** Provided entries follows **

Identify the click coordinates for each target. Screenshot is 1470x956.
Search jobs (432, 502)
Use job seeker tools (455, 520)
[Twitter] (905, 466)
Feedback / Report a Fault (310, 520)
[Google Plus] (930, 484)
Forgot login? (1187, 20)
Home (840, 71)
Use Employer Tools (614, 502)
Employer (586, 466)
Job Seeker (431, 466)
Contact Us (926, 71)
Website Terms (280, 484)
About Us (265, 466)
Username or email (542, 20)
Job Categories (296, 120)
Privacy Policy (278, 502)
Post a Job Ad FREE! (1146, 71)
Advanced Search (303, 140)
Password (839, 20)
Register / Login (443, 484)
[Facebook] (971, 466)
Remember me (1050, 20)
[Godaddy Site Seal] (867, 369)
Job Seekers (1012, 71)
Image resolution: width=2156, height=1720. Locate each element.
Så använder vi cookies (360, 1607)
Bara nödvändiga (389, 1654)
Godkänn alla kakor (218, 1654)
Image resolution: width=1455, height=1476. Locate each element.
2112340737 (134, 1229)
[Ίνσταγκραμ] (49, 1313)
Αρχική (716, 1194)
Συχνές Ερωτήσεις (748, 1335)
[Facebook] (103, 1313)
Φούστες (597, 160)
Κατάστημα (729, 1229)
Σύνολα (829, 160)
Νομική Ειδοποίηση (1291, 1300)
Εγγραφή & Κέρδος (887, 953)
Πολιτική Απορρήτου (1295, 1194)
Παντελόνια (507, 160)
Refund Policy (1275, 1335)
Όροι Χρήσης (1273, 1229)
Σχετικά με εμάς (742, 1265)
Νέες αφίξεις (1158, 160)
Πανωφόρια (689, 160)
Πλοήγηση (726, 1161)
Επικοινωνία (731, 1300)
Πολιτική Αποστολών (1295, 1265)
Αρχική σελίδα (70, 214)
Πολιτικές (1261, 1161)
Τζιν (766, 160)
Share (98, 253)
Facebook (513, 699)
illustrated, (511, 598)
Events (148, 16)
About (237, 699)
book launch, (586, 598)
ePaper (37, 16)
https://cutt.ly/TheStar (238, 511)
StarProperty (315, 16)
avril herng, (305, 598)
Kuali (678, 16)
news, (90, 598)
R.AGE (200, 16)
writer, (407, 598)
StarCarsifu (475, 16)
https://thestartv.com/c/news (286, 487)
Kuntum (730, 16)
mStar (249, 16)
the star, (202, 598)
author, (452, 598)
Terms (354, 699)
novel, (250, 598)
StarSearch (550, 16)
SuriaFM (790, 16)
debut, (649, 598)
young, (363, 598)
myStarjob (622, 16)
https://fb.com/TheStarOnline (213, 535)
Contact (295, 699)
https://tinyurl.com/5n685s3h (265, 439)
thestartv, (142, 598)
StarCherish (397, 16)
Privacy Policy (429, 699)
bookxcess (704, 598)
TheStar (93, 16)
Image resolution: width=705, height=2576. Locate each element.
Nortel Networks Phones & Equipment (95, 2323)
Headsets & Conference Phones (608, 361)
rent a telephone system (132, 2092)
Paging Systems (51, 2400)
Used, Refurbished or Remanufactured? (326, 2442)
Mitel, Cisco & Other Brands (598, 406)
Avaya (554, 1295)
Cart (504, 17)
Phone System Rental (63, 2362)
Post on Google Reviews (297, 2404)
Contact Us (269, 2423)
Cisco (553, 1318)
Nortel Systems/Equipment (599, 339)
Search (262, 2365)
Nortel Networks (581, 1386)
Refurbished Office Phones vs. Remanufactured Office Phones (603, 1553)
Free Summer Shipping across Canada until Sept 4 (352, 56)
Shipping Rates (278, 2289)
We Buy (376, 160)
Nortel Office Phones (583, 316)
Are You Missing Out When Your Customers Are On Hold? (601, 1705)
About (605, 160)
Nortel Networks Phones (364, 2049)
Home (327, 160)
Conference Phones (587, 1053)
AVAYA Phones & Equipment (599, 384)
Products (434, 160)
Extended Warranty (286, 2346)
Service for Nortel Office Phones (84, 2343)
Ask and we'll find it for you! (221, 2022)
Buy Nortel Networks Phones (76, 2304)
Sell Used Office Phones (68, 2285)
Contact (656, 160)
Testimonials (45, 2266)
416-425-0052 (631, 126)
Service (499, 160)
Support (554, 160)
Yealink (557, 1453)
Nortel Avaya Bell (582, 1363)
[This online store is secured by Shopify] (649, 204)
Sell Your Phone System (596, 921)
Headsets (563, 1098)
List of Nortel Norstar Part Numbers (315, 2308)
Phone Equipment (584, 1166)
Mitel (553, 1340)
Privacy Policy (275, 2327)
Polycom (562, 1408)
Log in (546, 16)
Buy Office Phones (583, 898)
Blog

** End of Provided entries **

Your task: Which lines above contain the word "Post"? Copy each one.

Solved problem:
Post a Job Ad FREE! (1146, 71)
Post on Google Reviews (297, 2404)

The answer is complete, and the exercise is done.